The two-proportion z-test compares proportions between two independent groups. It determines whether the difference between sample proportions is statistically significant.

2. How Does the Calculator Work?

The calculator uses the two-proportion z-test formula:

\[ Z = \frac{p_1 - p_2}{\sqrt{p(1-p)(\frac{1}{n_1} + \frac{1}{n_2})}} \] \[ p = \frac{x_1 + x_2}{n_1 + n_2} \]

Where:

\( p_1 \) — Proportion in group 1 (x1/n1)
\( p_2 \) — Proportion in group 2 (x2/n2)
\( p \) — Pooled proportion
\( n_1 \) — Sample size of group 1
\( n_2 \) — Sample size of group 2
\( x_1 \) — Successes in group 1
\( x_2 \) — Successes in group 2

Explanation: The test compares the difference between proportions to what would be expected by chance alone.

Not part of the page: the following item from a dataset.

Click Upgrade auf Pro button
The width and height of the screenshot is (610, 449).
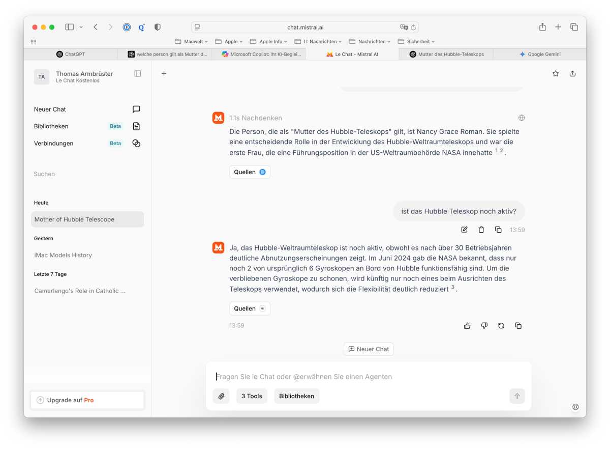[x=87, y=400]
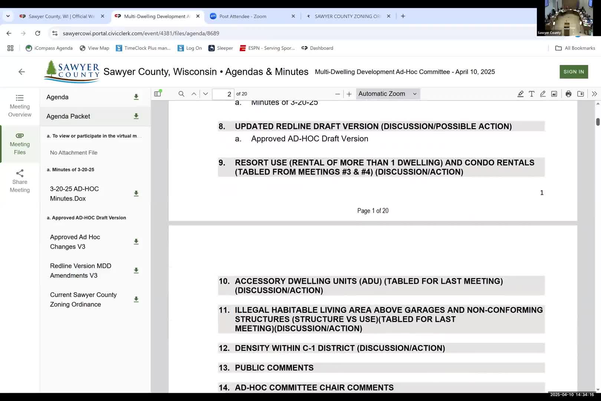Select the highlight annotation tool

point(520,94)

3. Interpretation of Results

Details: The Z-score indicates how many standard deviations the observed difference is from the expected difference of zero (no effect). Typically:

|Z| > 1.96 suggests significance at α=0.05 (two-tailed)
|Z| > 2.58 suggests significance at α=0.01 (two-tailed)

4. Using the Calculator

Tips: Enter the number of successes (x1, x2) and sample sizes (n1, n2) for both groups. All values must be non-negative integers with successes ≤ sample sizes.

5. Frequently Asked Questions (FAQ)

Q1: When should I use this test?
A: Use when comparing proportions between two independent groups with sufficiently large sample sizes (typically n*p > 5 and n*(1-p) > 5 for both groups).

Q2: What's the difference between this and chi-square?
A: The two-proportion z-test is mathematically equivalent to a chi-square test for 2×2 tables, but provides directionality (which proportion is larger).

Q3: What if my sample sizes are small?
A: For small samples, consider Fisher's exact test instead.

Q4: How do I calculate the p-value from the Z-score?
A: Use a standard normal distribution table or function. For example, a Z of 1.96 corresponds to a two-tailed p-value of 0.05.

Q5: What are common applications?
A: Comparing conversion rates, response rates, success rates, or any other proportions between two groups in clinical trials, marketing studies, etc.